Tasks to carry out -
A – From the Decode String problem, extract the passage word for word, beginning at the words "The encoding rule" and stopping after "a positive integer.".
B – Render this sentence from the Decode String problem in Spanish: "Given an encoded string, return its decoded string."

Text to read -
——

[Medium] 394. Decode String
[Medium] 394. Decode String
Given an encoded string, return its decoded string.
The encoding rule is: k[encoded_string], where the encoded_string inside the square brackets is being repeated exactly k times. Note that k is guaranteed to be a positive integer.
You may assume that the input string is always valid; there are no extra white spaces, square brackets are well-formed, etc.
Furthermore, you may assume that the original data does not contain any digits and that digits are only for those repeat numbers, k. For example, there won’t be input like 3a or 2[4].
Examples
Example 1:
Input: s = "3[a]2[bc]"
Output: "aaabcbc"
Explanation:
- "3[a]" decodes to "aaa"
- "2[bc]" decodes to "bcbc"
- Combined: "aaabcbc"
Example 2:
Input: s = "3[a2[c]]"
Output: "accaccacc"
Explanation:
- "3[a2[c]]" decodes to "accaccacc"
- Inner "2[c]" decodes to "cc"
- Outer "3[a...]" decodes to "accaccacc"
Example 3:
Input: s = "2[abc]3[cd]ef"
Output: "abcabccdcdcdef"

——

Material provided -
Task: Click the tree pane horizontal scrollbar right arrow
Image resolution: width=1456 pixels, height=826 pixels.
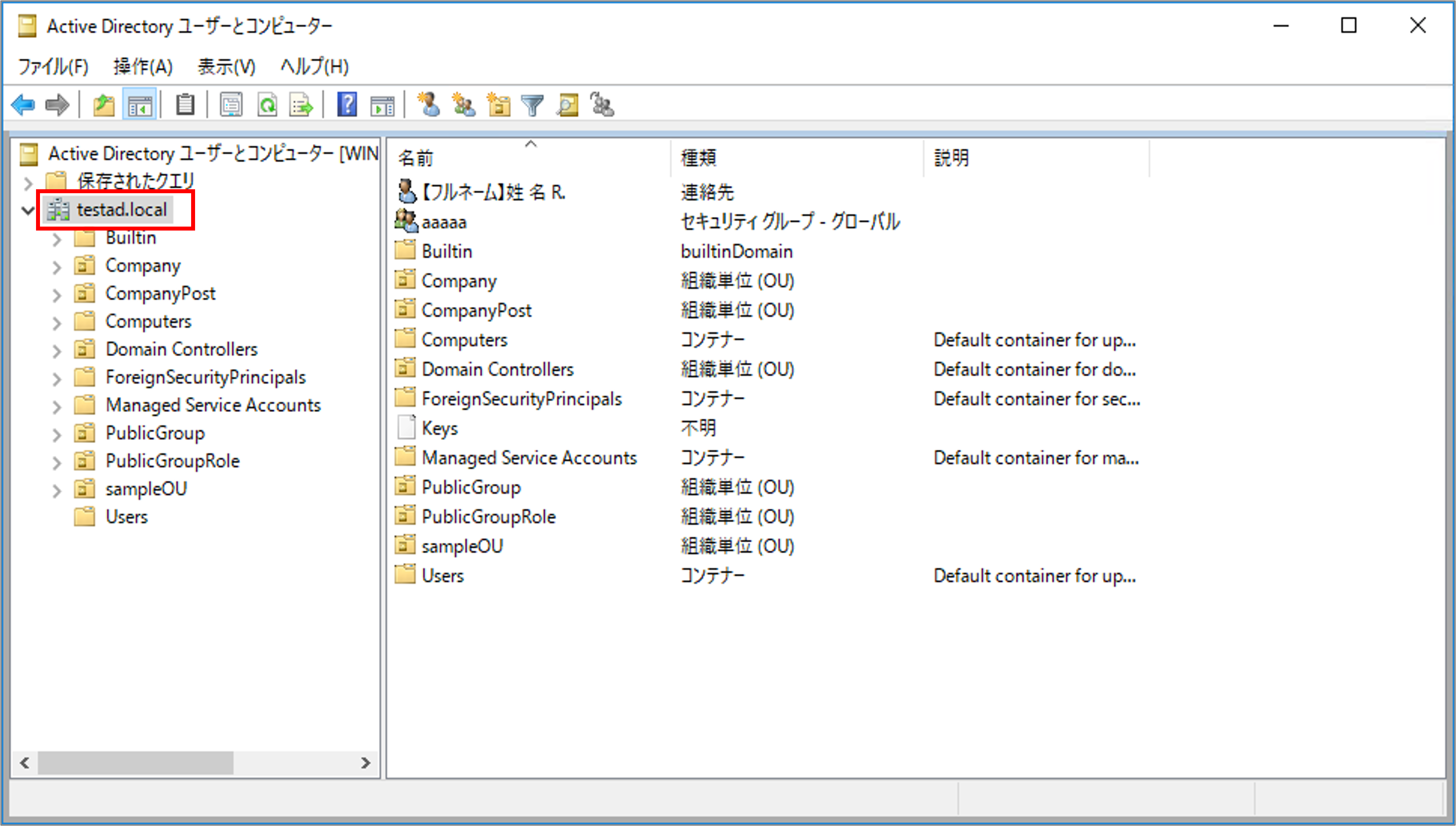Action: 366,763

——

Responses to the tasks -
A –
The encoding rule is: k[encoded_string], where the encoded_string inside the square brackets is being repeated exactly k times. Note that k is guaranteed to be a positive integer.

B – Dada una cadena codificada, devuelve su cadena decodificada.